## start Text section
You have the warlock, who uses cha in place of str/dex to wield a weapon, and as a gith you have medium armor. You can cast 3 high level spells (level 5) per short rest which can blow up a multitude of encounters as you generally only need 1 spell per fight outside of bosses, and a bard adds a short rest, giving you 9 high level spells per sleep.
Or the bard, who can fight, cast nukes, and also half-cleric equally well while filling in as the locksmith too.
Nothing you can hand craft will out perform either of those in terms of raw melee power and raw spell power. The problem is attacks per round: no real (full?) caster gets extra attacks per round and no extra-attack class gets high level spells.
BG3 specifically will let you cast scrolls as a fighter (or anything else) and use items that cast spells. You can therefore make a 'jarlaxle' type character that relies on scrolls and toys to add magic to melee in a deadly fashion. The massive amount of available items and scrolls and potions makes this very viable.
while you can't nuke worth a darn, a multiclassed fighter/caster can do well using self buffs like shield, mirror image, even mage armor (monk) or blur and so on to be near untouchable while dancing through the enemy. Most martial classes don't get very much after level 5 or 6, so an eldrich knight or a caster rogue can fight well and then take caster levels to get access to a decent spell list. Even the level 1 thunder spell that knocks ANYTHING backwards can be used to gravity kill groups.
Another option is the dual crossbow rogue 3. With 3 levels of rogue, you can fire your offhand crossbow twice, and cast a spell with your main hand each round. This is a very strong (esp for bard) caster multiclass build. You can obviously do the same with a offhand melee weapon, if you prefer. A touch attack cause wounds cleric can make this kind of build extremely nasty.
Speaking of which, the cleric can sorta pull this off. A high str cleric with 1 level of monk gets a few melee hits in and has armor, shield, and several of the cleric domains make you a mini-mage for nukes and blasting. Most people don't consider clerics to be a true gish, but it kinda works with the lightning or light domains.
Fire Draconic Sorcereress.
Play her as a duthka'gith (githyanki infused with red dragon blood, created by Vlaakith to be her elite troops, akin to pretorians).
## end Text section
## start Raw data
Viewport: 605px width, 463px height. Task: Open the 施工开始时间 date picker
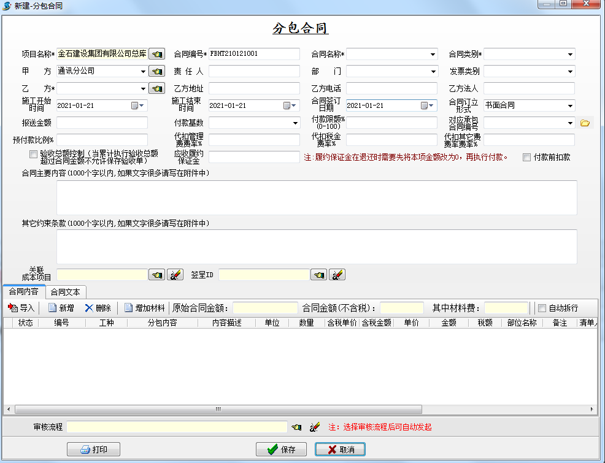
## end Raw data
Job: Write the next part of the post on fighter-caster builds, starting after its final sentence. The lines have nothing to do with the post on fighter-caster builds.

Result of this task:
If you think the progression is too slow, look at some of the MC builds people are suggesting. If you want a pure class, it's either going to be Wizard or Paladin; can't do most of the Rogue Arcane Trickster stuff without using finesse weapons, which would likely defeat the style you're going for
E: a popular one is warlock, but I personally have never loved the way the work, and don't understand why people play them. If you're going to play a charisma class, imho warlock is probably the weakest pick
I get not liking the warlock class. But its not weak? You can use any melee weapon in the game as if proficient and with your cha score to hit & damage, with 2 attacks at 5th. And it has powerful spells auto upcast to your level/ability and a powerful cantrip. It also has more cheese than most if you are into that, with see in dark/ cast dark / smash stuff or aoe/blast back into the aoe if escapes or blast off the cliff tactics. What do you think is weak about it? A wizard or sorcerer gith with a sword... can't attack twice and so isn't ever going to be interesting at melee. Without that second attack, even a 27 str 2h weapon whack isn't gaining you much ground and put you in harm's way for your one swing. Is it really worth it vs a 3d10+stuff cantrip?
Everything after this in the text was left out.